If you’re looking for a stable investment that earns a tax-free return, consider investing in tax-exempt bonds.

Tax-exempt bonds are financial instruments that help local governments borrow money. For instance, if Austin, Texas, needs cash to build new environmentally friendly water plants, it can borrow from individual investors by selling bonds. The investors lend their money to the city, and in exchange, the city agrees to pay the loan back with interest. It’s a win-win situation. Austin gets new utilities, and investors get a low-risk return on their investment.

Local governments, like the one in Austin, get a helping hand from the federal government. Because Congress wants to encourage private investment in local government projects, the interest payments that investors receive from most local government borrowing is not taxed. Although it must be reported on your Form 1040, tax-exempt bond interest is not included in your taxable income—hence the name, “tax-exempt bonds.”
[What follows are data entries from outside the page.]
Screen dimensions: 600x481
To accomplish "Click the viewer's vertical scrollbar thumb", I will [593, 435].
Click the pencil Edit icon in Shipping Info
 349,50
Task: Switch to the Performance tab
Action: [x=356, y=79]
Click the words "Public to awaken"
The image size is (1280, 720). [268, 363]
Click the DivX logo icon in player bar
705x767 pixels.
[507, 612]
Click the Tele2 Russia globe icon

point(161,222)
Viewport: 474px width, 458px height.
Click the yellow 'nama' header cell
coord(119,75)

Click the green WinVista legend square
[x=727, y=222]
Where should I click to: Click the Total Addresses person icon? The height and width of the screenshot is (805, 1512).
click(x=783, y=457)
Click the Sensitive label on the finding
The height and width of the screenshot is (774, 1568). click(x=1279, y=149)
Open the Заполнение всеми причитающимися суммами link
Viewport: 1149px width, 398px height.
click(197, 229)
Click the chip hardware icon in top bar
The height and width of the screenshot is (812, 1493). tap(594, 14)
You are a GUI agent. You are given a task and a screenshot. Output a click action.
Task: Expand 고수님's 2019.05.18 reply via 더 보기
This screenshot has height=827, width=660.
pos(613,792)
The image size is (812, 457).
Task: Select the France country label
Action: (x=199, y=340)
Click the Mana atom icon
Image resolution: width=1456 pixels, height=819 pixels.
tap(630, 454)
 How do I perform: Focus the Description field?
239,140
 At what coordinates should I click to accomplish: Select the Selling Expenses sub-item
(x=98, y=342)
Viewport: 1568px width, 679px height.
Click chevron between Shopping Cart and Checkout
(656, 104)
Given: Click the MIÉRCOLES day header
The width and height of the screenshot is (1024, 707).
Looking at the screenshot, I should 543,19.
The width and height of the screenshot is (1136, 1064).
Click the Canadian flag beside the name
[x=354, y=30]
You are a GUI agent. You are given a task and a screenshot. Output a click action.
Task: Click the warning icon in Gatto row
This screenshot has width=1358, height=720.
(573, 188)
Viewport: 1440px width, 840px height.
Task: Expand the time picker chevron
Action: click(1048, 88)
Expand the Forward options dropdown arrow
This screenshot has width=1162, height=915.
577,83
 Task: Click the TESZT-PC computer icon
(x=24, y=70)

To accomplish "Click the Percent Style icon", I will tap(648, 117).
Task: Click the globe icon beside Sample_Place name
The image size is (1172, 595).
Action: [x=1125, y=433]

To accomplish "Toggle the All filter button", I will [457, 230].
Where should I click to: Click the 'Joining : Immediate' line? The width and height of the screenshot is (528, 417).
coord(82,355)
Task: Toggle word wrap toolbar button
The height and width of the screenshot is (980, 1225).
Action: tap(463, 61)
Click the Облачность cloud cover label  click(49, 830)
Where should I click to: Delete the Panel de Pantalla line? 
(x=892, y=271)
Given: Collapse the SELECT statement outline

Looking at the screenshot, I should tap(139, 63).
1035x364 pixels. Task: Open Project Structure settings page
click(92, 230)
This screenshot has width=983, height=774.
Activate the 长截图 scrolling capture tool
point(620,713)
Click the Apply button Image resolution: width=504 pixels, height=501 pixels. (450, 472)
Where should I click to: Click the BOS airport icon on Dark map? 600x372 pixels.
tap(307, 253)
There is an additional perk. Most tax-exempt bond interest escapes not only the ordinary income tax but the alternative minimum tax as well.

Of course, not all bonds are tax-exempt. Interest on federal bonds, like the popular Series EE and Series I savings bonds, is fully taxable. In addition, corporate bonds, like those issued by Ford (Stock Quote: F) or General Electric (Stock Quote: GE) don’t directly benefit the general public, so investors who buy them receive no special treatment. Likewise, if a local government issues bonds and uses the money for a non-public purpose, interest that investors receive from the bonds will be taxable. How can you tell the difference? Your investment advisor or online service will tell you which bonds are tax-exempt, which ones are not, and which ones must be counted for the alternative minimum tax.

So, Are Tax-Exempt Bonds a Good Investment for You?
When deciding whether to invest in state or local bonds, you should consider a number of things. First, do you really need a tax exemption? If you are investing inside of a tax-free account, like an IRA or a health savings account, buying tax-exempt bonds doesn’t make sense. Because of the savings that they offer, tax-exempt bonds usually pay less interest than taxable ones.